Yang dilihatnya pertama kali adalah cowok yang menggunakan seragam yang sama dengannya. Sayangnya dia pakai helm, jadi ga bisa liat mukanya deh.

" Siapa ya? " Dandel berdiri, lalu membersihkan roknya di bagian belakang. Sekali lagi ia melihat ke orang itu. Dengan mogenya yang setia mendampingi, ia berlagak seakan dia adalah orang paling keren sedunia.

Mimi peri lebih keren dari lo, plis. Rutuk Dandel dalam hati.

" Lo satu sekolah sama gue kan? Ga sekolah? "

" Ga ada yang nganterin. Lo sendiri? " Dandel mengambil karet rambut dari tasnya, lalu menguncir kuda rambutnya.

" Gue disuruh beli sesuatu. Kebetulan tempatnya di samping rumah lo. " ucap orang itu masih dengan helm yang bertengger di kepala.
" Mau bareng? " lanjutnya.

Eh?

Kadang kita merasa pangeran berkuda putih itu hanya khayalan. Imajinasi semata. Tapi nyatanya, sesuatu yang kita anggap imajinasi perlahan datang tanpa kita sadari.

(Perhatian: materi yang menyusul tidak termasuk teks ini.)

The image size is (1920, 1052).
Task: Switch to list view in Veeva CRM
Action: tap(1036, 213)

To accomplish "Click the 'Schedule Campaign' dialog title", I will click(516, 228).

Walaupun wujudnya tidak benar-benar mirip pangeran berkuda putih sih.

" Btw lo gak punya kepala? Dari tadi pake helm mulu. Gak usah malu kalau lo emang ga punya kepala, gue nerima orang apa adanya kok. "
Dan Dandel tetaplah Dandel.

***

" Jadi, jelasin ke gue. Kenapa lo bisa tiba-tiba bareng sama cowo? Dia siapa lo? Namanya siapa? Kelas berapa? Apa perlu gue- "
Oke. Kartika sama saja dengan ibunya dirumah. Sama sama cerewet.

" Kar! Sumpah lo mirip banget sama mama gue. Sama-sama cerewet! " potong Dandel.

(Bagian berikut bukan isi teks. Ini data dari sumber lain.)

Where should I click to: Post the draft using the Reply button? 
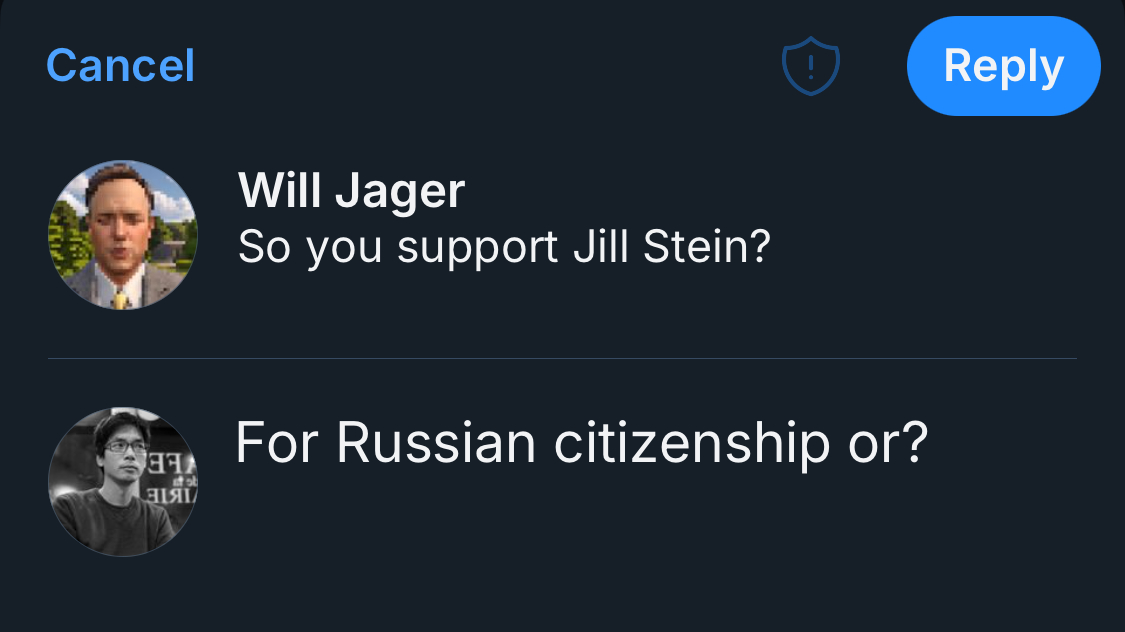(x=1003, y=66)
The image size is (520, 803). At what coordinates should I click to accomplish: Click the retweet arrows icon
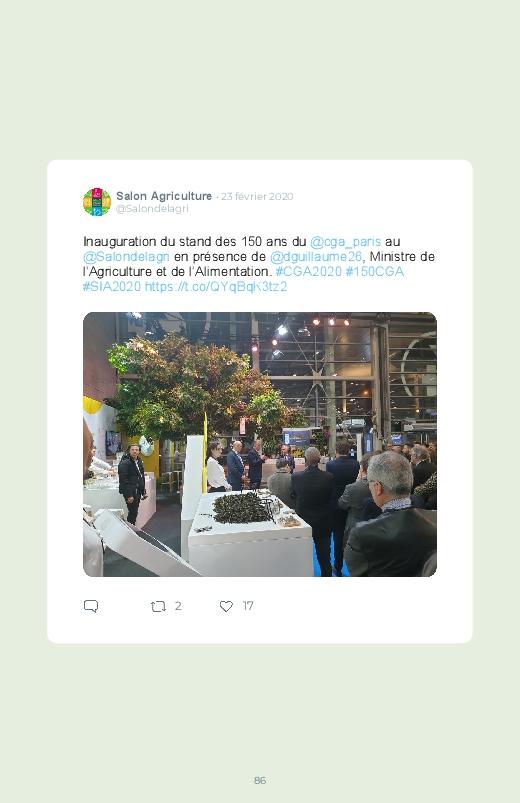(158, 606)
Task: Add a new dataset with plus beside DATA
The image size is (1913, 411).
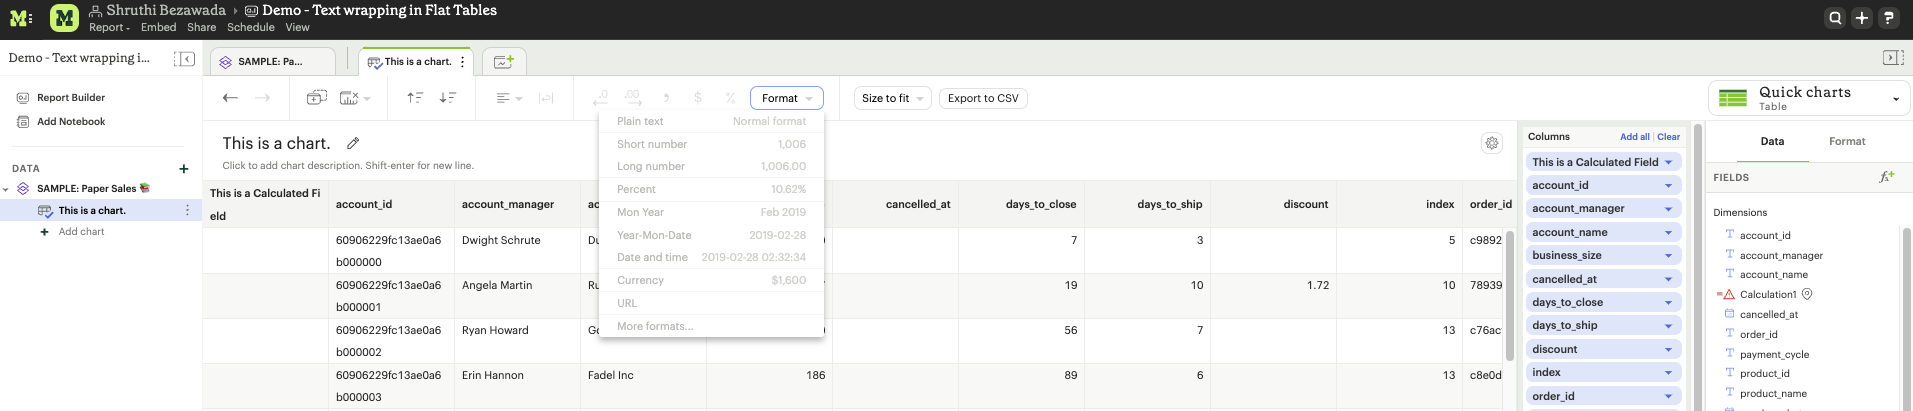Action: click(x=184, y=169)
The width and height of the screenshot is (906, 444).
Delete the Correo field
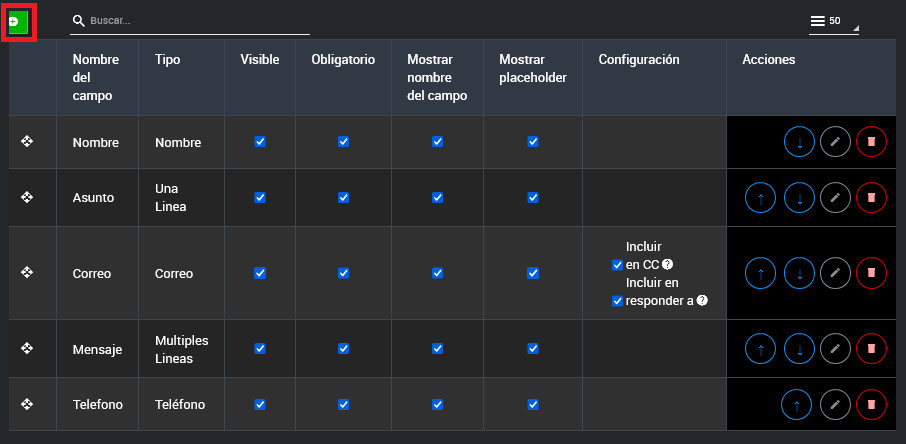[x=871, y=272]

Ya salahnya juga sih, tidak memberitahu cowok itu untuk berhenti di luar gerbang. Pikirannya saat itu benar-benar kacau, sama sekali tidak bisa berpikir jernih.

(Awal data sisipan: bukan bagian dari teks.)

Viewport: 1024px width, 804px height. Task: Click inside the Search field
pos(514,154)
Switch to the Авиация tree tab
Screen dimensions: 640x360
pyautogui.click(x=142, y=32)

Tadi, tepat setelah sampai di halaman sekolah. Lagi-lagi Dandel menjadi pusat perhatian. Tapi bedanya dia bersama cowok, bukan bersama Kartika.
Mereka menatap Dandel seperti ' Wih, laku juga si Dandel '. Dan itu membuatnya gerah setengah mati. Bukannya dia tidak laku, dia hanya... Tidak ingin pacaran.

Dan sialnya juga, Kartika baru saja datang dengan sopir pribadinya. Apa tidak ada yang lebih sial dari yang ini?

" Weh. Ngelamun aja kerjaan lo. Kerasukan baru tau rasa. " tepukan Kartika di bahunya menyadarkannya kembali ke alam sadar.

Dandel terdiam sesaat. Meraup kembali kesadarannya yang sempat hilang tadi." Ya pokoknya nanti lah gue cerita ya. Asal bukan sekarang. Ga mood gue, apalagi abis liat muka lo. Hancur abis. " Dandel mengibaskan tangannya di udara. Memberi kode untuk menanggapi masalah ini dengan santai. Padahal dirinya sendiri belum bisa santai.

" Awas lo ya. Kualat, tau rasa. " ucap Kartika sambil lalu meninggalkan Dandel di kelas.

" Yah? Ngambek nih? " Dandel tertawa tatkala tau kawannya sedang merajuk karena dirinya. Tapi seperti ada sentakan, Dandel terdiam. Mengingat bagaimana jika Kartika sedang kesal. Dan untuk pertama kalinya, ia menyesali perbuatanya hari ini.